Social Media & Anxiety In Kids
Nathan recommends limiting young people’s time on social media. “We’ve understood for a while that social media correlates with negative outcomes. Now, there’s an increasing body of evidence showing that it’s causative.” Especially when it comes to young people comparing themselves to others.
But won’t they say ‘Mum, you’re being mean, everyone else gets to do it!’? “Explain that it’s not arbitrary. Explain your reasons. For instance, tell your child that their 35-year-old self will look back and say ‘that was good parenting’.”
Something else that is good parenting? Looking after yourself. Even if it’s just taking 10 minutes a day to do some mindfulness meditation, Nathan ways. “That will affect the wellbeing of your kids as well.”
The Reality of the ‘Harden Up’ Myth
A recent NZ Herald story explained that Christchurch’s Hagley College would be starting an initiative that “hopes to help students struggling with attendance due to extracurricular activities or sickness and mental health concerns by giving 20 NCEA Level 2 students the choice of part-time studying from home in a new trial”. That would involve them doing three days of in-person learning at school and two days of learning from home through video calls.
Education specialist Derek Wenmoth, who helped Hagley College to design the trial, told Newstalk ZB’s Heather du Plessis-Allan that other countries have programmes specifically targeting students struggling with issues like anxiety.
It was quite the hot topic at Newstalk ZB, because Kerre Woodham then got Auckland Grammar headmaster Tim O’Connor on the phone.
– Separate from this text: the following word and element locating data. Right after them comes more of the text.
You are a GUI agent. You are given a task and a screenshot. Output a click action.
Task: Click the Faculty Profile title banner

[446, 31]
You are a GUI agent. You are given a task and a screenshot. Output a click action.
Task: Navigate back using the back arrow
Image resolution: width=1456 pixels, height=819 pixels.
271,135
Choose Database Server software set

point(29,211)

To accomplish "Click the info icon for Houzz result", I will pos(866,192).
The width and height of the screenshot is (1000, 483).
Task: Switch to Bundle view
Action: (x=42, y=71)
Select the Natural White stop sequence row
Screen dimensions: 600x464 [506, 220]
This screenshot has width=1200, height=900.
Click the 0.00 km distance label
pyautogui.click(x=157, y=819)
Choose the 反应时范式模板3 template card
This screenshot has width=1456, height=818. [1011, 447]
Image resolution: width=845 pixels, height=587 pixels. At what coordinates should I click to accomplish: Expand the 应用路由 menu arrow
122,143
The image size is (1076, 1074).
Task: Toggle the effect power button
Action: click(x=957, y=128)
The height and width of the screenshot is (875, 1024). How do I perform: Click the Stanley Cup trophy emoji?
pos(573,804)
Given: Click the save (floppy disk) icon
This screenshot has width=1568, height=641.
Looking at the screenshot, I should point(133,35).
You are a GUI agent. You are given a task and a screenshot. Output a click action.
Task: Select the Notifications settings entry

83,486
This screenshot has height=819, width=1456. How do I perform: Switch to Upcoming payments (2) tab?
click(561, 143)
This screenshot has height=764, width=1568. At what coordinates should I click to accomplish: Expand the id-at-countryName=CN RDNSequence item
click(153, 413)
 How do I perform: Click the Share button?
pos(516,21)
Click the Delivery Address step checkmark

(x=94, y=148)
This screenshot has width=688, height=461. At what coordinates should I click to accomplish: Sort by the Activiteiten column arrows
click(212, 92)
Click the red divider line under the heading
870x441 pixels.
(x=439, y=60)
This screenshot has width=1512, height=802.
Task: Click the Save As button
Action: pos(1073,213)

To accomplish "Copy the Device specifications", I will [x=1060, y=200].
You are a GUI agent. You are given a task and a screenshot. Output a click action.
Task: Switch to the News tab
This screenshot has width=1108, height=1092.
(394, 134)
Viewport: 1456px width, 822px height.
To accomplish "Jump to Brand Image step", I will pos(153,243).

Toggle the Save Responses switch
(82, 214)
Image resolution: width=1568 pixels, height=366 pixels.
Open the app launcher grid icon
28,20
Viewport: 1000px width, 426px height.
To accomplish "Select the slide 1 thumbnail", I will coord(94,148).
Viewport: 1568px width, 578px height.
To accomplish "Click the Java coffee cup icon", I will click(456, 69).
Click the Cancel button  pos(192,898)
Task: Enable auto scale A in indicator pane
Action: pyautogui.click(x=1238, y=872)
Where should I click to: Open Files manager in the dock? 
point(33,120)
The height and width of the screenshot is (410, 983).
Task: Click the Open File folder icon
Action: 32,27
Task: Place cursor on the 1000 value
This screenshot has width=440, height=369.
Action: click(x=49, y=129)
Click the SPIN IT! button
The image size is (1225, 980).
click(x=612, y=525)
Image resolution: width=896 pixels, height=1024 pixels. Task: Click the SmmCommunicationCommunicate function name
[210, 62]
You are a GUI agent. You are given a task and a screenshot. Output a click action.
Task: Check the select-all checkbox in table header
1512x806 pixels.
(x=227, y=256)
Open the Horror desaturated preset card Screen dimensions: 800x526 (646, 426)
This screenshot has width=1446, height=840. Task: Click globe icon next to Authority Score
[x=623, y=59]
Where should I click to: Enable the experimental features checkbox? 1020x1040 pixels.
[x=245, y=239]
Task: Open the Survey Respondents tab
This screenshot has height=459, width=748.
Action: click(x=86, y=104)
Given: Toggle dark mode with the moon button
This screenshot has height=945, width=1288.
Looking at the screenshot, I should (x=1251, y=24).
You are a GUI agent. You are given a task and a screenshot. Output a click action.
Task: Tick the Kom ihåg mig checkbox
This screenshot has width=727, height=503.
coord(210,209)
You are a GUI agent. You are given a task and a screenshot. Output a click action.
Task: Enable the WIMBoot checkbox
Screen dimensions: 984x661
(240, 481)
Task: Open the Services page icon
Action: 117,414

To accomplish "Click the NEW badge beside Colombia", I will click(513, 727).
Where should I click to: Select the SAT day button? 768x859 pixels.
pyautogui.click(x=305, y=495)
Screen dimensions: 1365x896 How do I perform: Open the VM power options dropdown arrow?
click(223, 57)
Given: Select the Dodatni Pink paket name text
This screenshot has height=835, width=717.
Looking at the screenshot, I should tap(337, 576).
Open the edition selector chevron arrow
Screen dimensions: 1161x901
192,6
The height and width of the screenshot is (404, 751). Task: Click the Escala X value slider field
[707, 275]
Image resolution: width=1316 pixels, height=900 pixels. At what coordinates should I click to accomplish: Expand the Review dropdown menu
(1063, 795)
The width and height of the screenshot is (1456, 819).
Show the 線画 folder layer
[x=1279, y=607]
His personal view is that students need to show up to class, in person, every weekday.
“I’m over resilience,” he said. “I think resilience is now a cliche and we actually need to be teaching them to be less fragile.” He added that “it does seem to me that the society we’re living in is too readily accepting of every wellbeing measure possible”.
Nathan thinks differently. “Throughout history, every older generation has said that every generation of teenagers is slack or lazy. But they’re not adults, they’re adolescents. Teenagers are vulnerable to every stressor that comes in adolescence. Their brains are still developing and we can’t talk to them like adults and say they just need to ‘harden up’.”
Building resilience, not expecting them to ‘harden up’, is where it’s at. And we can help our children do that.